■ TASK DATA:
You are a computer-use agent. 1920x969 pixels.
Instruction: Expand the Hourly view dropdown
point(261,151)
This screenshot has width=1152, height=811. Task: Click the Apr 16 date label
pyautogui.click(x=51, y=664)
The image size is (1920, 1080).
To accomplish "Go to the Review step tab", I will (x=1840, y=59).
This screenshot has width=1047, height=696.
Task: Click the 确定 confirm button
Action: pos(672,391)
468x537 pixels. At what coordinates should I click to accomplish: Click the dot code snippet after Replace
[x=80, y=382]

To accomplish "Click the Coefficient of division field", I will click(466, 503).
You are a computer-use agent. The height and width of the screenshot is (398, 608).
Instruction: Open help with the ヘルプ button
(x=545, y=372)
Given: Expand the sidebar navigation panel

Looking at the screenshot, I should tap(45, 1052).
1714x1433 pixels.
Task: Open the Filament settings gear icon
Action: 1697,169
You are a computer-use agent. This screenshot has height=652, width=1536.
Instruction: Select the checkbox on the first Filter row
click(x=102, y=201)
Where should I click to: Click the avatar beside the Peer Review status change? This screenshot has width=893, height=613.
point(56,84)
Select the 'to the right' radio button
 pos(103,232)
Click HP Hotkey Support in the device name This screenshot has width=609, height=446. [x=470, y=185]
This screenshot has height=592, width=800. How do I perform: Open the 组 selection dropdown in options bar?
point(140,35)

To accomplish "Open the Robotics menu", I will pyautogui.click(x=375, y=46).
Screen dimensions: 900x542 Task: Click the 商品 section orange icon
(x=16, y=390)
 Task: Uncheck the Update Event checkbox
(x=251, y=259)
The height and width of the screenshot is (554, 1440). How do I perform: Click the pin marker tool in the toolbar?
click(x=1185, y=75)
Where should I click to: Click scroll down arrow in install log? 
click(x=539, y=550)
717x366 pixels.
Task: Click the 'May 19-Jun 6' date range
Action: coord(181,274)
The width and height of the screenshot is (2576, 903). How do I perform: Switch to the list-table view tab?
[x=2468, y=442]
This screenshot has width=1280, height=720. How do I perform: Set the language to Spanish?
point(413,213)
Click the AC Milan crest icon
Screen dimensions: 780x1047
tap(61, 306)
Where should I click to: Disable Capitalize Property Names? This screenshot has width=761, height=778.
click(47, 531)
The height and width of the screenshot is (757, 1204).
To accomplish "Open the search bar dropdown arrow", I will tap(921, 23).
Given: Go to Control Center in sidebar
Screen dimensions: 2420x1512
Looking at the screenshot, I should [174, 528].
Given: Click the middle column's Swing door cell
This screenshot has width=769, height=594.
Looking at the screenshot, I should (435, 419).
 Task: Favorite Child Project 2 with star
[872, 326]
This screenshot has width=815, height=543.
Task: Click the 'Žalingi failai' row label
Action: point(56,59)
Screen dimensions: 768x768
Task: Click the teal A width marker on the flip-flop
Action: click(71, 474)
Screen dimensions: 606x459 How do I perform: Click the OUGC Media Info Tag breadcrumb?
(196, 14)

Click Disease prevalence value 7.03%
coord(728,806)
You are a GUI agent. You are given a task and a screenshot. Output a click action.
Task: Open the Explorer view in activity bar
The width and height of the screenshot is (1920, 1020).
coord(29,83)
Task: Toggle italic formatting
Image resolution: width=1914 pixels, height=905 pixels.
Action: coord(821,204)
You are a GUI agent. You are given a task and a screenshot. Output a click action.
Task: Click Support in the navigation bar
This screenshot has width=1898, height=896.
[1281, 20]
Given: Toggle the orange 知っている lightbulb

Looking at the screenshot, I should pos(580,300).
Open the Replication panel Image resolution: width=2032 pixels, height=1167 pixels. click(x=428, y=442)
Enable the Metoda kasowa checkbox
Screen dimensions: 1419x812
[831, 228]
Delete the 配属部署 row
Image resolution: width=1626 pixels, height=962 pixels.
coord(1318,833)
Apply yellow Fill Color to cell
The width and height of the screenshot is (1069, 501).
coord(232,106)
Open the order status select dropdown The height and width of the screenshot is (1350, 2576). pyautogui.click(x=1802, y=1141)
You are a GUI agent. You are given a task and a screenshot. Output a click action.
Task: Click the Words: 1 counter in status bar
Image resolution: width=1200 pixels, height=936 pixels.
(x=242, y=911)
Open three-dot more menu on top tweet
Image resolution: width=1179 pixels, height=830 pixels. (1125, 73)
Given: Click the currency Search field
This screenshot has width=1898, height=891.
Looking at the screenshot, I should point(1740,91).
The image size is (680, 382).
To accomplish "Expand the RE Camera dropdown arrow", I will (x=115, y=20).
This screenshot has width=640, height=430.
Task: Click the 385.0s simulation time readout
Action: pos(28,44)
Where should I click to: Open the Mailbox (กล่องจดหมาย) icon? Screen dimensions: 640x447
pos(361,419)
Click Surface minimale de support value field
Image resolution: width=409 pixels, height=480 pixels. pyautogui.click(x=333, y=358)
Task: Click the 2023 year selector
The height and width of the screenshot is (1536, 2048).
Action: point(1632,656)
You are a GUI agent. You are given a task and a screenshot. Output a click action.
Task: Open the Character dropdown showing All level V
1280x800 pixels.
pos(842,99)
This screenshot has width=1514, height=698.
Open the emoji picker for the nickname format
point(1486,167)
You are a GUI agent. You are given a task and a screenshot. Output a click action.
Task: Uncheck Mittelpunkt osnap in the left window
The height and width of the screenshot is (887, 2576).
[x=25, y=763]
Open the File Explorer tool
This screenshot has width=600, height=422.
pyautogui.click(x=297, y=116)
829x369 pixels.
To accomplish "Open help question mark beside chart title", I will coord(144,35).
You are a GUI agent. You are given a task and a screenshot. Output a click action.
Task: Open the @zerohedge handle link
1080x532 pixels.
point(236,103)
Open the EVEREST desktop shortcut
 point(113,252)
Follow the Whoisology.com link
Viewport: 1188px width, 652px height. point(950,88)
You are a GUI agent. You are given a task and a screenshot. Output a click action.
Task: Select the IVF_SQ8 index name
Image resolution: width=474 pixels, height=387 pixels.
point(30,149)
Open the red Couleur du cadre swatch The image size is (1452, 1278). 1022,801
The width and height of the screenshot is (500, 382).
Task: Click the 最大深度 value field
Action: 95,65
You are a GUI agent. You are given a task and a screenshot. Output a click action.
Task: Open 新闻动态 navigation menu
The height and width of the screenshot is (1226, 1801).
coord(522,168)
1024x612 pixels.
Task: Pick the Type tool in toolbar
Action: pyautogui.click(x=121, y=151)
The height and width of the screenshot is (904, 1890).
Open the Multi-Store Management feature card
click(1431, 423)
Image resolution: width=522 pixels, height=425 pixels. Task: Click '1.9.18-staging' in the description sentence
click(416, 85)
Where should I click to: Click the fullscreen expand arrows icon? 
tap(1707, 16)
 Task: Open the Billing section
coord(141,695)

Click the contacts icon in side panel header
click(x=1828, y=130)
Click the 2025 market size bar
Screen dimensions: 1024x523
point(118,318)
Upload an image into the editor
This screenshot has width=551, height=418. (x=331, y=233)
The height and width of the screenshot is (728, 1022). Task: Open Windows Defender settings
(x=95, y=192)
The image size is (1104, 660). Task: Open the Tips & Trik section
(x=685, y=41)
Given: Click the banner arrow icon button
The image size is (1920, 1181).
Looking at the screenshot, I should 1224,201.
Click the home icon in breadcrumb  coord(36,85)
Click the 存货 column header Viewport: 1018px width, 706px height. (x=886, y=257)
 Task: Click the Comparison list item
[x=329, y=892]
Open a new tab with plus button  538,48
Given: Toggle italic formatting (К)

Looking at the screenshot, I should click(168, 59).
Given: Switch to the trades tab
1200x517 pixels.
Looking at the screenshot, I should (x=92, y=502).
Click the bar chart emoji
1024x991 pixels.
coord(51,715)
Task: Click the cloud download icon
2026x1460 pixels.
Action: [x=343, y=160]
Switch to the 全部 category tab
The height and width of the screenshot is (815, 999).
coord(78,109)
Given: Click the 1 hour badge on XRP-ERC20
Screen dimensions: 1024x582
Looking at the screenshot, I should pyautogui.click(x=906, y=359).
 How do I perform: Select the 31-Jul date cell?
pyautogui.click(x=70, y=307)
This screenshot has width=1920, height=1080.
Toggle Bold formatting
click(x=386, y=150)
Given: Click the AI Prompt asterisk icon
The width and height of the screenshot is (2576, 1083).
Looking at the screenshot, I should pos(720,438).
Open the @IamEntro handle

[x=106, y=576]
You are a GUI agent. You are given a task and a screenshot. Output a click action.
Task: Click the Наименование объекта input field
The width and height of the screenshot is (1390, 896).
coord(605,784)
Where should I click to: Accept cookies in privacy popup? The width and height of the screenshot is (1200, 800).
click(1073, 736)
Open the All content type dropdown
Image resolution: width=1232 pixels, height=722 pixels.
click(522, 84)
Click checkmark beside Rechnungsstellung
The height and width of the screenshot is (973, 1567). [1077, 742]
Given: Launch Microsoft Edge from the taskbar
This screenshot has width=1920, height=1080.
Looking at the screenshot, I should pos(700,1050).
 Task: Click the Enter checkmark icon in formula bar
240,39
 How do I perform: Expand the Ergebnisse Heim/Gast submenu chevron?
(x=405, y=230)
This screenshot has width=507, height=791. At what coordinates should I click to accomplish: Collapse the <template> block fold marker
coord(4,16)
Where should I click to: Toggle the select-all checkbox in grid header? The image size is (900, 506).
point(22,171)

■ SET TASK:
Copy out word for word every line above, from the very first one down to and including the line with "[x=80, y=382]".

■ TASK SOLUTION:
You are a computer-use agent. 1920x969 pixels.
Instruction: Expand the Hourly view dropdown
point(261,151)
This screenshot has width=1152, height=811. Task: Click the Apr 16 date label
pyautogui.click(x=51, y=664)
The image size is (1920, 1080).
To accomplish "Go to the Review step tab", I will (x=1840, y=59).
This screenshot has width=1047, height=696.
Task: Click the 确定 confirm button
Action: pos(672,391)
468x537 pixels. At what coordinates should I click to accomplish: Click the dot code snippet after Replace
[x=80, y=382]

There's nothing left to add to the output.